Parmi les écrivains magiciens, de ceux qui nous hypnotisent avec leur tours de passe passe et nous font croire qu'il est possible de voir l'univers entier, celui-ci est sans doute le plus puissant mais le plus inquiétant aussi (surtout si vous êtes français car sa lecture assidue vous a convaincu qu'il n'aime guère les français - parce que comme tout argentin il se pense anglais?-). Il vous amène dans une banlieue triste, vous rapporte des ragots (jalousies, mesquineries, coucheries...). Il vous demande de descendre l'escalier d'une cave, et là, au bas de la dix-neuvième marche, un peu sur la droite, il vous montre un aleph:
A la partie inférieure de la marche, vers la droite, je vis une sphère aux couleurs chatoyantes, qui répandait un éclat presque insupportable. (…). le diamètre de
l'Aleph devait être de deux ou trois centimètres, mais l'espace cosmique était là, sans diminution de volume (....). Je vis la mer populeuse, l'aube et le soir, les foules d'Amérique, une toile d'araignée argentée au centre d'une noire pyramide, un labyrinthe brisé ( c'était Londres) je vis des yeux tout proches, interminables, qui s'observaient en moi comme dans un miroir, je vis tous les miroirs de la planète et aucun ne me refléta, je vis dans une arrière-cour de la rue Soler les mêmes dalles que j'avais vues il y a trente ans dans le vestibule d'une maison à Fray Bentos, je vis des grappes, de la neige, du tabac, des filons de métal, de la vapeur d'eau, je vis de convexes déserts équatoriaux et chacune de leur grains de sable, je vis à Inverness une femme que je n'oublierai pas, je vis la chevelure violente, le corps altier, je vis un cancer à la poitrine, je vis un cercle de terre desséchée sur un trottoir, là ou auparavant il y avait eu un arbre, je vis dans une villa d'Adrogué un exemplaire de la première version anglaise de Pline, celle de Philémon Hollan, je vis en même temps chaque lettre de chaque page (enfant, je m'étonnais que les lettres d'un volume fermé ne se mélangent pas et ne se perdent au cours de la nuit), je vis la nuit et le jour contemporain, un couchant à Quérétaro qui semblait refléter la couleur rose d'une rose à Bengale, ma chambre à coucher sans personne, je vis dans un cabinet de Alkmaar un globe terrestre entre deux miroirs qui le multiplient indéfiniment, je vis des chevaux aux crins denses, sur une plage de la mer Caspienne à l'aube, la délicate ossature d'une main, les survivants d'une bataille envoyant des cartes postales, je vis dans une devanture de Mirzapur un jeu de carte espagnol, je vis les ombres obliques de quelques fougères sur le sol d'une serre, des tigres, des pistons, des bisons, des foules, des armées, je vis toutes les fourmis qu'il y a sur terre, un astrolabe persan,je vis dans un tiroir du bureau (et l'écriture me fis trembler) des lettres obscènes, incroyables, précises, que Beatriz avait adressées à Carlos Argentino, je vis un monument adoré à Chacarita, les restes atroces de ce qui avait été délicieusement Beatriz Viterbo, la circulation de mon sang obscur, l'engrenage de l'amour et la transformation de la mort, je vis
l'Aleph, sous tous les angles, je vis sur
l'Aleph la terre, et sur la terre de nouveau
l'Aleph et sur
l'Aleph la terre, je vis mon visage et mes viscères, je vis ton visage, j'eus le vertige et je pleurai, car mes yeux avaient vu cet objet secret et conjectural, dont les hommes usurpent le nom, mais qu'aucune homme n'a regardé : l'inconcevable univers.

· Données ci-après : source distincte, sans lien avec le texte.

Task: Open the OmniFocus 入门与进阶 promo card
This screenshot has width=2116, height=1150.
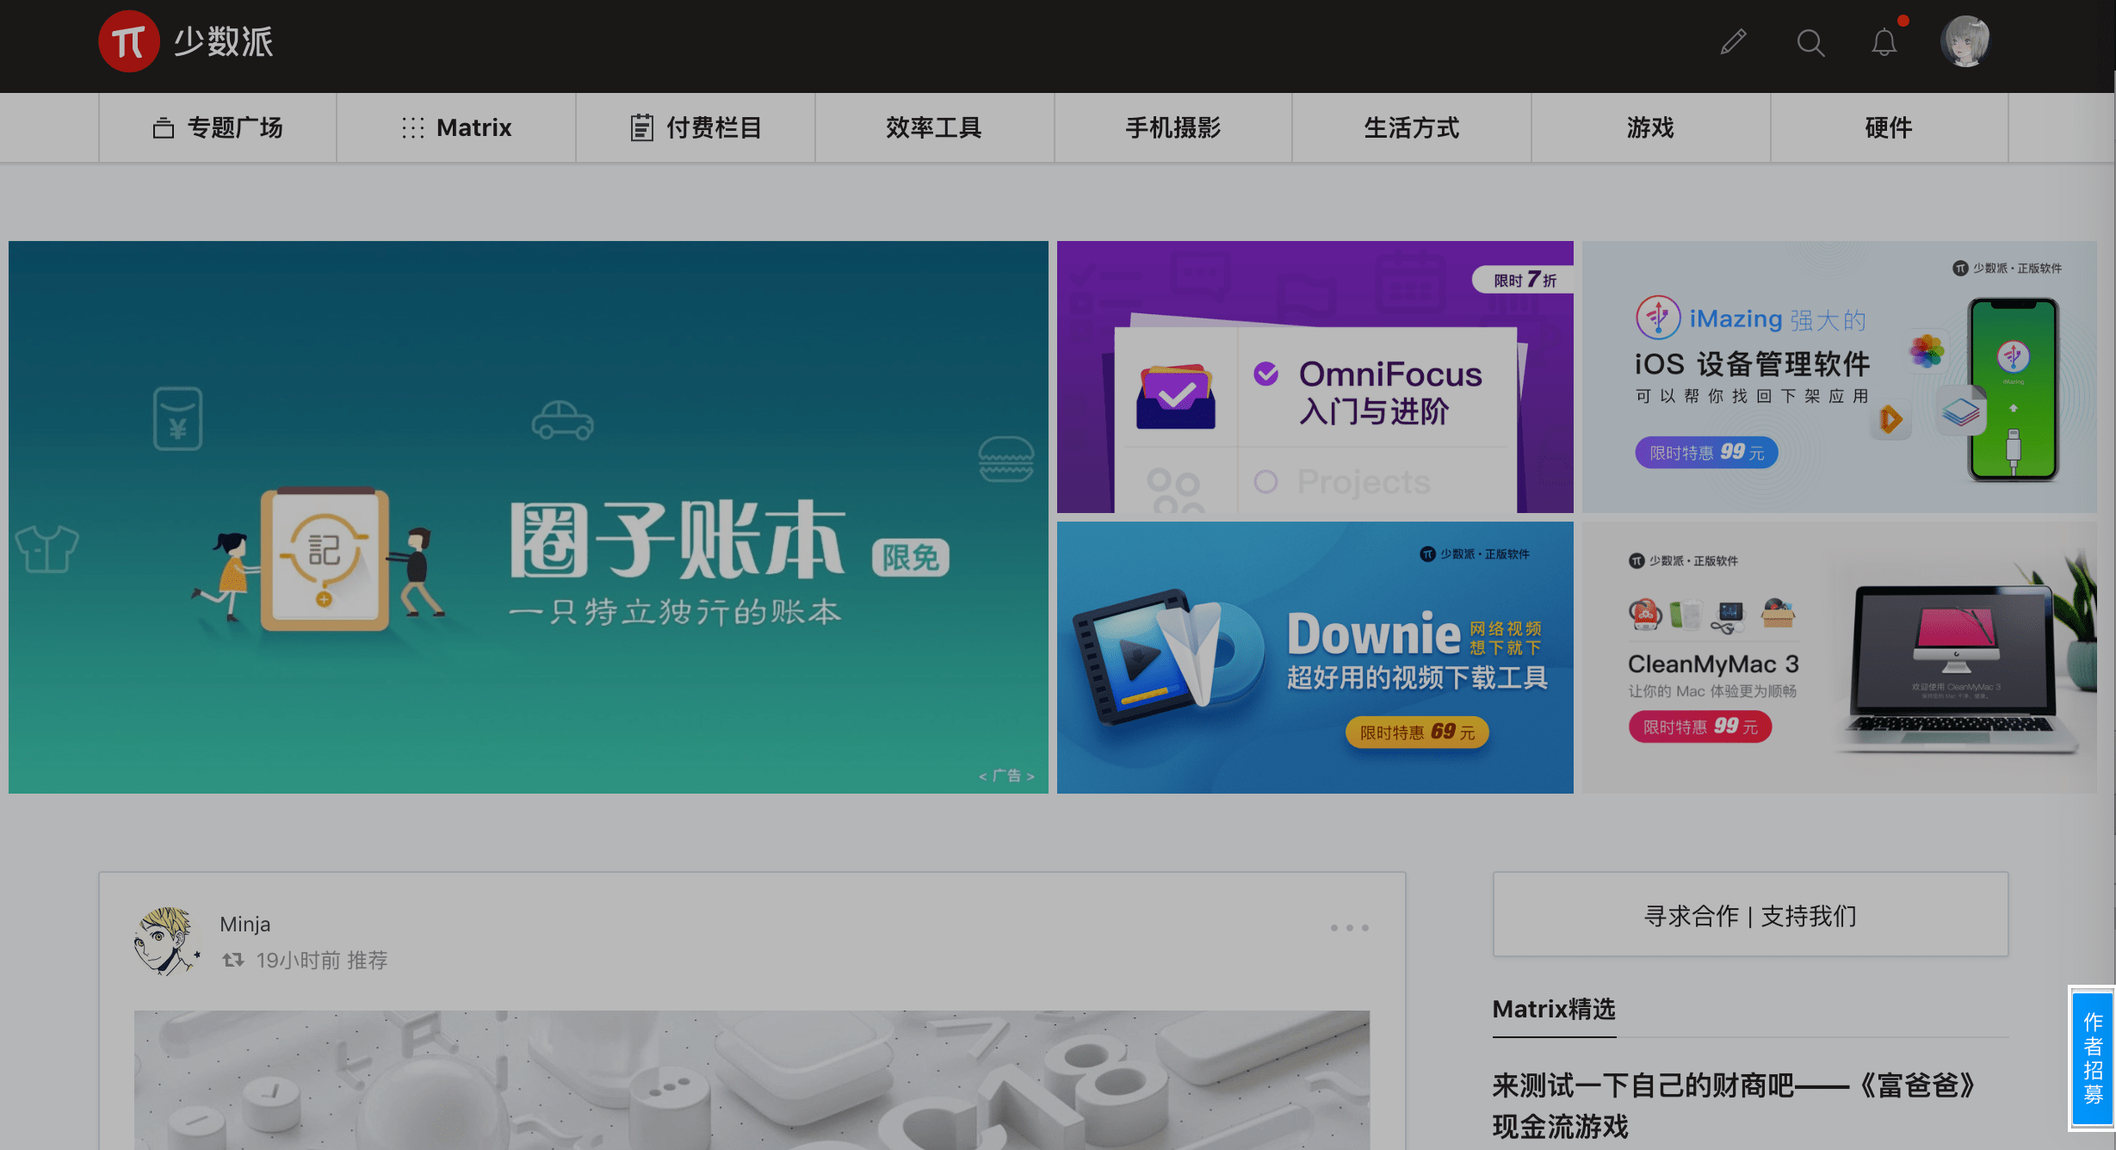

J'ai relu ces lignes 40 ans après, j'avais retenu l'image 'des chevaux aux crins denses sur une plage...' mais bizarrement je les pensais au bord de l'Adriatique (dans ma mémoire court circuit avec un tableau de de Chirico, un des rares où ne passent pas des trains à l'horizon sous des crépuscules jaunes et verts?).